Tbh, I'm not sure what to talk about in this post. I'll just type whatever comes to mind then.
So anyways, the past week has been an emotionally eventful one (but not in the good way, sadly).
Everything's just been going downhill since Thursday, 25/10/2012, to be exact. PTM/PTC was the worst one I've ever been to in the history of my entire schooling life so far. I can't even begin to describe how fucked up it was. Imagine having your bad points thrown at you one after another and you try to stand up for yourself but in the end, you just decide to stfu and sit there in silence because you just simply give up as to what people want to think and/or say about you. You know you're better than what they say but like I said, you just end up giving up. You're too hurt to speak or even cry. You're just numb. And when you're actually upset, somehow, people see it as though you're portraying anger and hatred but no, they're wrong. But, you give up on correcting that point as well cause you're just tired and tbh, you really couldn't care less anymore.
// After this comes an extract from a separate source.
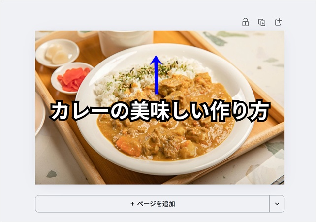Click the character カ in the title
316x222 pixels.
(x=59, y=112)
I'm being treated like a prisoner rn in this household. Even more restrictions are being set up and I swear it fucking sucks. Idk how to feel or how to react. I try to not let it affect me but at the end of the day, I'm only human. I can't pretend like idgaf at all. As strong as the brave front I seem to put on, I end up crying like a sore fuck like what I'm doing rn as I'm typing this post. As to why I' m crying, it's because my dad decided to find fault with me yet again just a few minutes ago. I swear everything's just so messed up for me. I can't stand pretending that everything's alright in front of others when in reality, nothing is fine; none at all.
This was initially meant to be a happy post actually. But after what happened, I can't help but steer this post in an emo direction. I'm sorry I failed to be happy yet again. Because everytime I actually succeed in cheering myself up, I end up getting hit back to rock bottom. I can never stay happy for long cause something is bound to fuck things up for me.
Btw, I apologize for the excessive use of 'f' words in this post. I rarely use much of it in my blog posts except for once in awhile when I'm really upset/hurt/pissed off/disappointed, etc. So, give me a break, aye?